HONOLULU (HawaiiNewsNow) - Gov. Neil Abercrombie announced Colin Kippen as his selection to be the state's next homelessness coordinator Friday and said a new coordinated approach toward the homeless is working.
Kippen, 62, got emotional as he stood in front of the state seal and its motto in the governor's ceremonial office, explaining why he's taking the job of homelessness coordinator.
"And the reason I do is because of the words that are behind me," Kippen said with his voice choked with emotion. "Ua Mau ke Ea o ka Aina I ka Pono. The life of this land is preserved in righteousness. And that righteousness is to care for the neediest in our communities."
Kippen replaces Marc Alexander, who resigned several months ago and now works for the state's largest homeless services organization, the Institute for Human Services.
"We will work together. We will find solutions," Kippen said.
Abercrombie signed legislation Friday making permanent an interagency council on homelessness that's been in place for the last year.
Officials said a new more coordinated effort toward the homeless is working, with more than 1,048 homeless people moved into shelters the first four months of this year and 79 people moved into permanent housing during that time.
One of the leaders of the interagency council, made up of representatives of 24 private and public sector organizations, called those numbers a "dramatic increase" from a year ago.
"Because we're working together in a different way. There's a lot more information sharing," said Lynn Heirakuji, the vice chair of the interagency council on homelessness. "There's a lot more collaboration that's occurring within the service provider community and within the service providers with government as well."

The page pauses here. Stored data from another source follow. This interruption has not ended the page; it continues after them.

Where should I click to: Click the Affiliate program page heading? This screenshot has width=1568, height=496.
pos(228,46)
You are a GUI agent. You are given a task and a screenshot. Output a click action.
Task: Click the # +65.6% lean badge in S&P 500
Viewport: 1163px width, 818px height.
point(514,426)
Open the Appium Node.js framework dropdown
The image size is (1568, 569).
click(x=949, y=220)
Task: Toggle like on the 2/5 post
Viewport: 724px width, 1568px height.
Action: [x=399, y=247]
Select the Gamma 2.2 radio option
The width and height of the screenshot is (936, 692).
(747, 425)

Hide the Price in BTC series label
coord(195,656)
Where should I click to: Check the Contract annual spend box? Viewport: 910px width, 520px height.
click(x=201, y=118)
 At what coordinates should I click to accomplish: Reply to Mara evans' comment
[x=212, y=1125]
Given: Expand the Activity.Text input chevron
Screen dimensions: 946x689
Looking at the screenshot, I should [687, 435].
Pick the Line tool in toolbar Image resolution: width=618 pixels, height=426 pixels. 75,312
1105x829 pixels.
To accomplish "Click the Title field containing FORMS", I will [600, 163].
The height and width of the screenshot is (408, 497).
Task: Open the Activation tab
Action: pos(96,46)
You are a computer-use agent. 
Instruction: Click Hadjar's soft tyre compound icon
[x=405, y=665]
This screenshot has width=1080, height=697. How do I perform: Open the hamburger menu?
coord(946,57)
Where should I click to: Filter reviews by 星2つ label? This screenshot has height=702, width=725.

Kippen will work on Hawaii's homeless problem using his background in native Hawaiian and Indian issues.
He headed the National Indian Education Association in Washington, D.C. and was deputy administrator of the Office of Hawaiian Affairs.
"It's his values as a Hawaiian, his values associated with his work with native people throughout the nation that has honed that capacity for being a collaborator and a coordinator," Abercrombie said.
Acknowledging he's taking over the state's homeless efforts during an era of state and federal budget cuts, Kippen said there are other ways to attack the problem besides just using government money.
"There is something that we have not yet fully captured and that is the human capital that exists among all of the people and all of these agencies. The public as well as the private sector and we need to build those bridges," Kippen said.